> Problem to solve:
Copy exactly the lines of the data below that run from the line holding "Click the £58.99 box price cell" through the line holding "The height and", both ends included.

********

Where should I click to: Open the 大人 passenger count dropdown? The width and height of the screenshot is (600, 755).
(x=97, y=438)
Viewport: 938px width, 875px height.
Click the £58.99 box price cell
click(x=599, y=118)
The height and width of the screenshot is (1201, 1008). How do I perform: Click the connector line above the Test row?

********

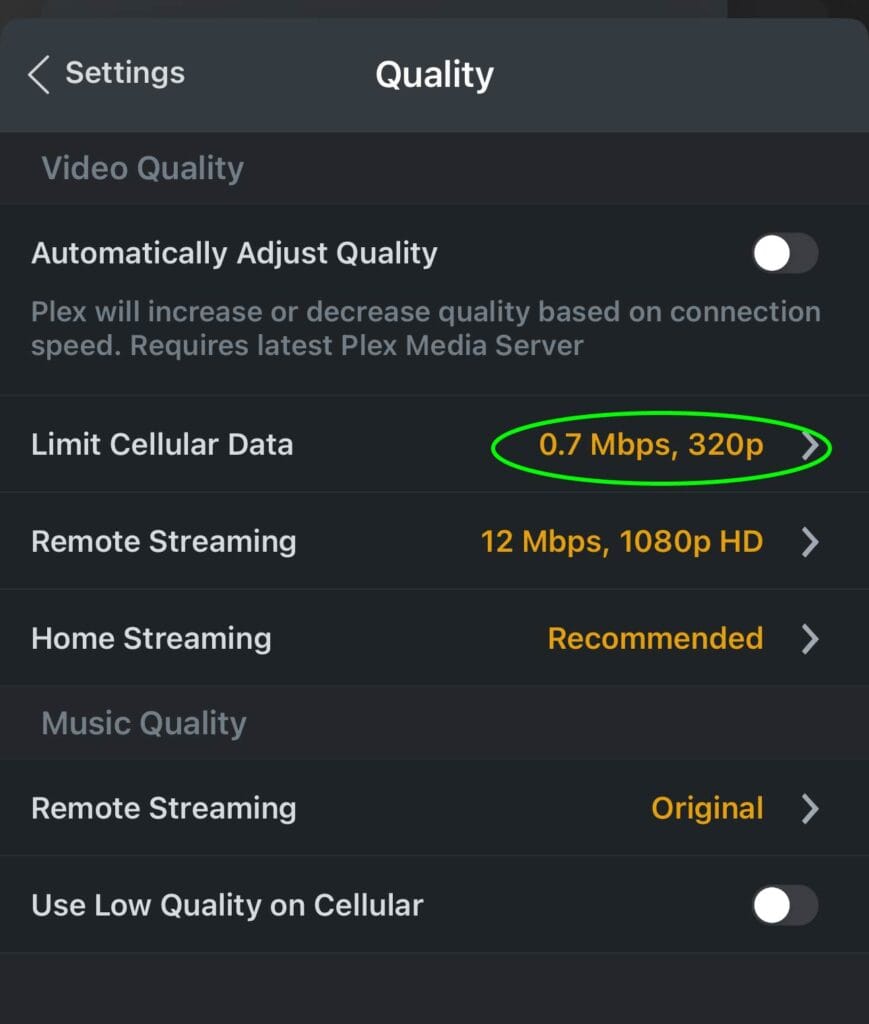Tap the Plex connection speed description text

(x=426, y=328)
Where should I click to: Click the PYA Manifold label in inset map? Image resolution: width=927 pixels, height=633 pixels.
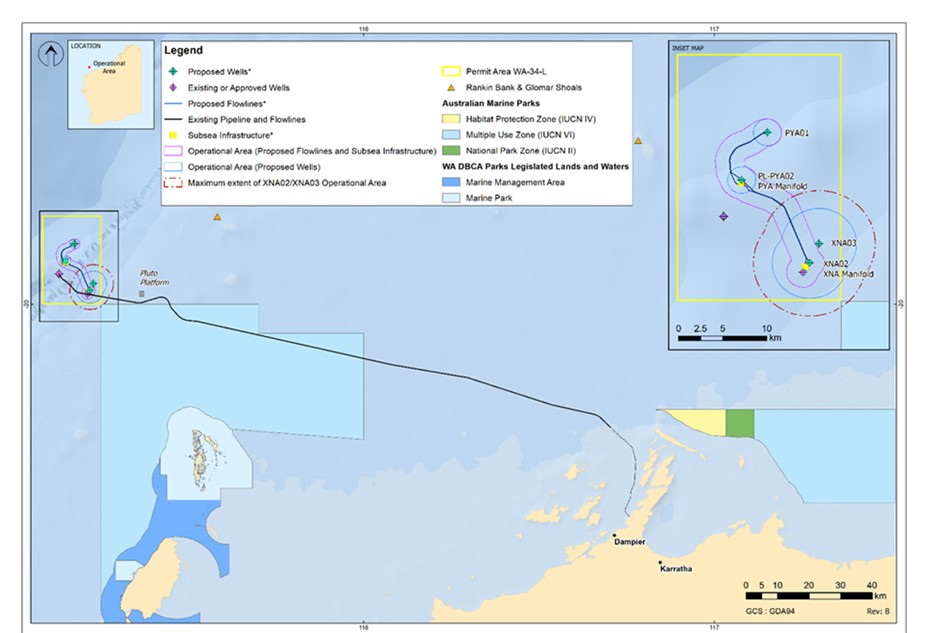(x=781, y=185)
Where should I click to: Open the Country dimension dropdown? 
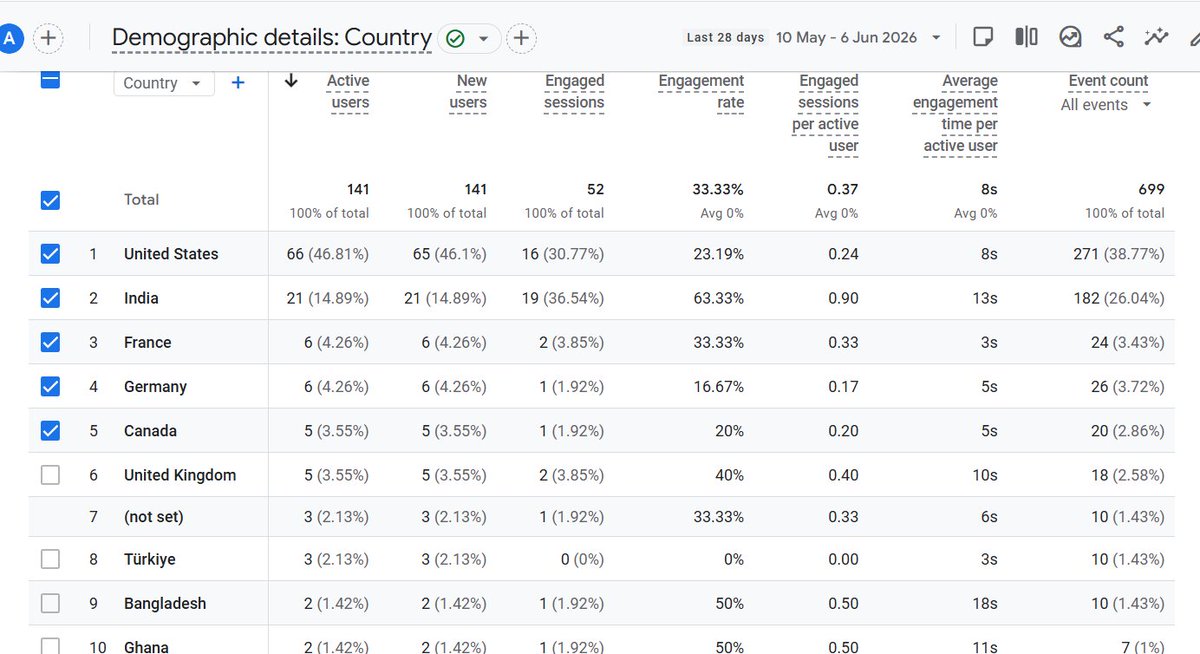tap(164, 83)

********

> Reply:
Click the £58.99 box price cell
click(x=599, y=118)
The height and width of the screenshot is (1201, 1008). How do I perform: Click the connector line above the Test row?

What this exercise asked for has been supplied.